La nave volvió a situarse por encima del nivel que podían alcanzar los hombres murciélago. Disparaban, no flechas ni bombas ni cohetes, sino nubes de humo que envolvían a los hombres alados. Las naves arrojaron luego unas cuantas bombas más, esperando que las explosiones, en medio del humo cegador, sembrarían el pánico entre los hombres murciélago.

Los dirigibles giraron de nuevo y volvieron a una altura inferior, situándose sobre la espesa capa de humo. Los hombres de las cabinas superiores y de las cúpulas laterales informaron que gran número de hombres murciélago salía del humo y se lanzaban contra la nave. Unos cuantos la golpearon con tal fuerza que atravesaron la capa exterior, pero quedaron inconscientes o tullidos del golpe y la tripulación los capturó, los degolló y los arrojó por las escotillas.

Las naves, después del segundo y más bajo nivel, volvieron. Esta vez cuatro se situaron en el mismo nivel arrojando otra nube, pero la nave capitana y otras tres descendieron por debajo de la negra nube. El sol se ocultaba ya; en sesenta segundos desaparecería en el horizonte.

El Espíritu Azul se lanzó por una inmensa avenida de troncos y ramas a unos trescientos metros por debajo de la ciudad y a varios kilómetros al sur de ella. Estaba tan oscuro que Ulises hubo de encender los focos de las naves. No creía que los hombres murciélago les vieran hasta que fuese demasiado tarde, porque estaban ocupados con las nubes de humo y con las otras naves. A lo que ahora se sumaba la noche. Unos cuantos podrían divisar las luces, pero cuando comprendiesen de qué se trataba, sería demasiado tarde para actuar. Al menos eso esperaba Ulises.

Se situó detrás del timonel y atisbo el blanco túnel creado por los focos. A ambos lados y por encima y debajo había ramas de centenares de metros de grosor y troncos con una anchura de kilómetros. El dirigible continuaba su marcha sin el constante cabeceo del viaje por aire en movimiento con áreas de temperaturas distintas. Seguía una avenida vertical, libre de cualquier extensión del Árbol. Era tan ancha que el dirigible podía maniobrar en cualquier dirección hacia su objetivo, la cavernosa entrada que había sobre la rama.
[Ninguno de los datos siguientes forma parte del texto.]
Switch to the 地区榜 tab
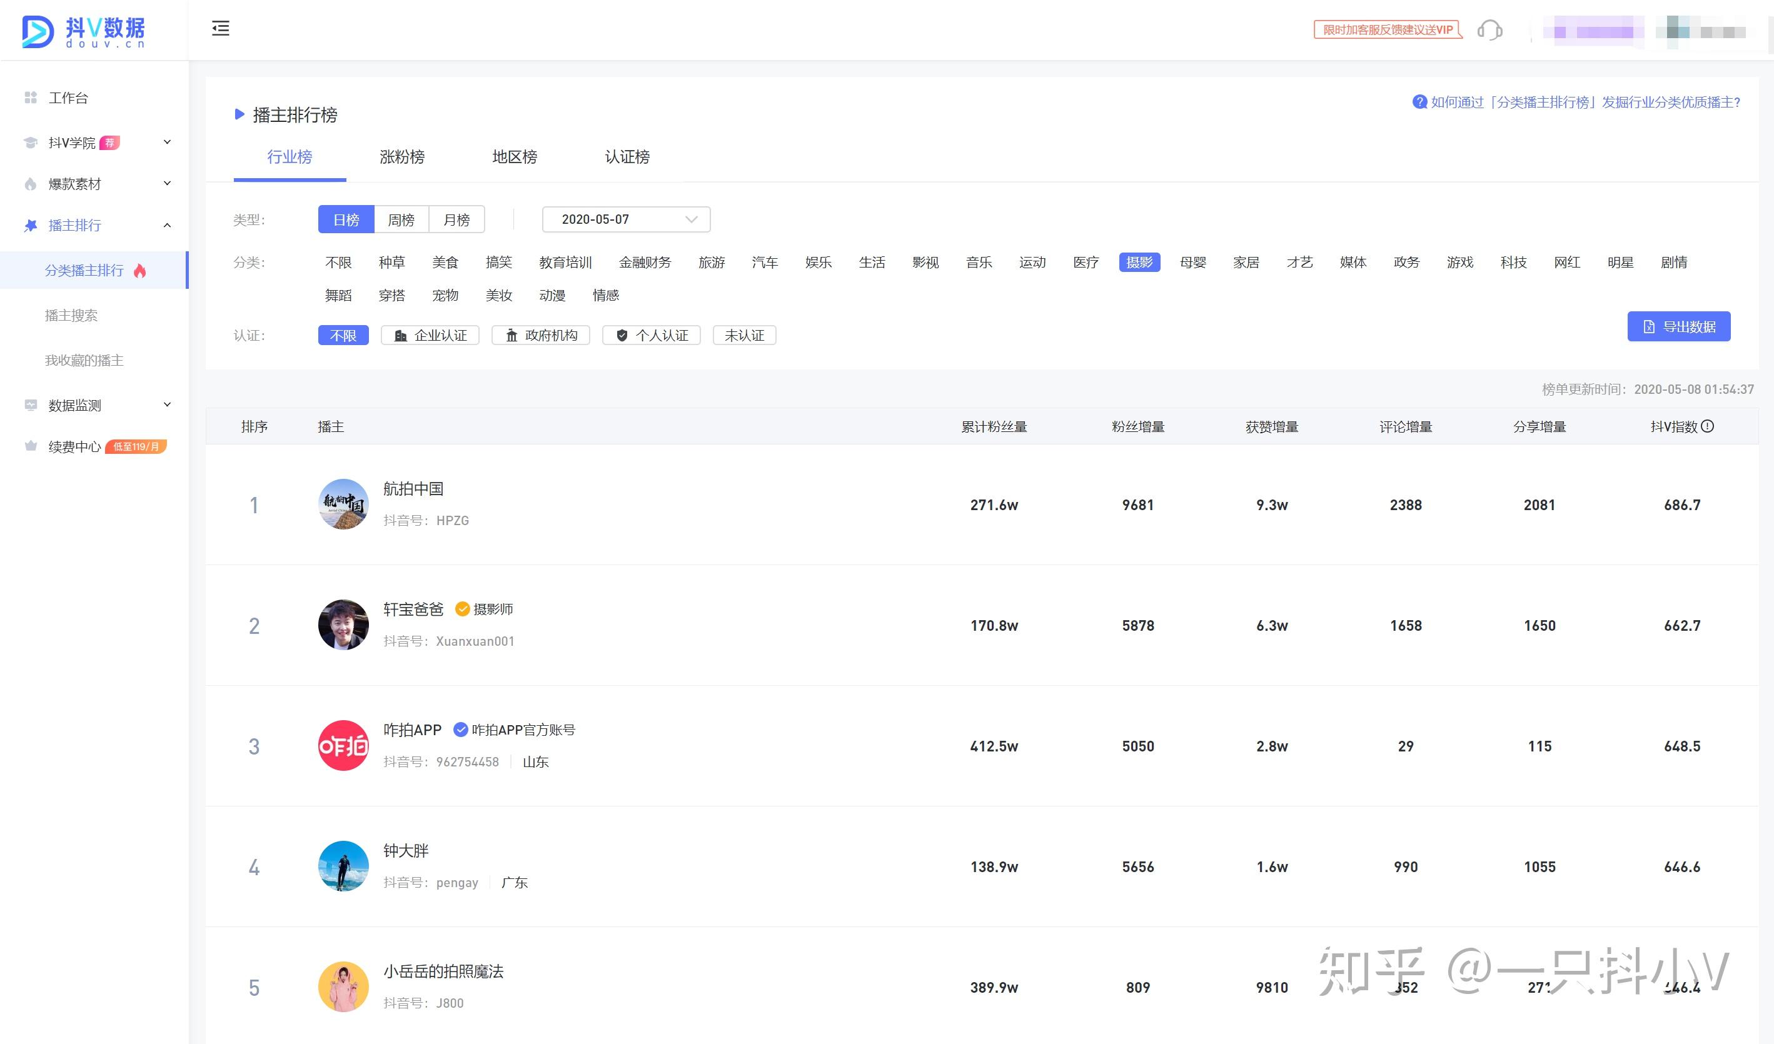Screen dimensions: 1774x1044 (515, 157)
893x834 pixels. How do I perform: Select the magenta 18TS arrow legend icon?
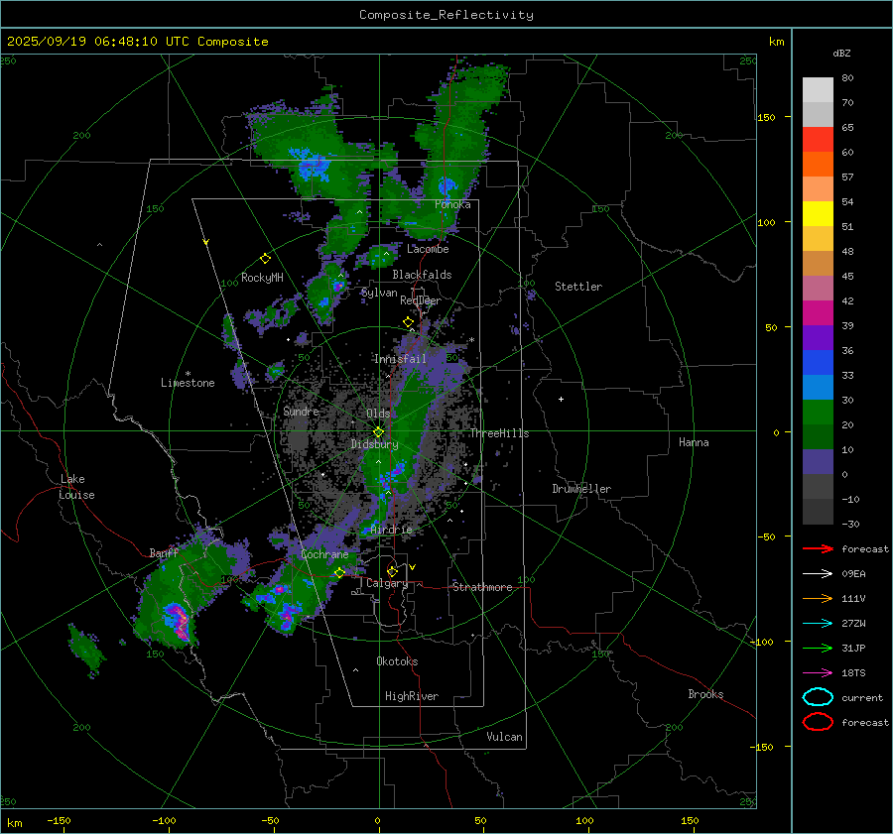(x=817, y=672)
Cuando la nave apuntó hacia arriba y las ramas que habían estado debajo quedaron a ambos lados, las luces iluminaron un enjambre de gentes aladas que volaban hacia el agujero. Parecían en su mayoría mujeres y niños huidos al estallar los cohetes en los otros agujeros. O tal vez fuesen los que vivían en los entramados de enredaderas que habían decidido que era demasiado peligroso quedarse allí aquella noche. Protegidos por la oscuridad, entraban en el agujero hacia las cámaras del tronco y las diversas ramas.
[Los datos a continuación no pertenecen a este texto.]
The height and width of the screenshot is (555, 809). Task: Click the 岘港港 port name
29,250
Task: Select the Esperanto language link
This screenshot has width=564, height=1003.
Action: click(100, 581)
Cuando las luces les alcanzaron, algunos continuaron volando en la misma dirección, pero la mayoría se disgregaron y se ocultaron en la noche.

Ulises no les prestó ninguna atención, aunque ordenó a los arqueros que mantuviesen un estricto control por si había guerreros con bombas. Su atención se concentró en hacer maniobrar delicadamente al dirigible y situarlo ante el agujero de la rama.

Fue una maniobra muy audaz, o, quizás, como dijo alguno de los neshgais, «estúpida y suicida»

Lentamente, el Espíritu Azul avanzó hacia el agujero. Y luego, mientras su proa seguía aproximándose al tronco que había sobre el agujero, un proyectil brotó de ella. Su afilada punta de plástico se clavó en el tronco, y luego la cuerda ligada a él se estiró cuando el dirigible comenzó a retroceder. Dispararon más cohetes del mismo género, y tensaron las cuerdas atadas a ellos. Ulises había probado las cuerdas varias veces en condiciones simuladas parecidas a aquéllas, pero aún no estaba seguro de que las cuerdas aguantasen.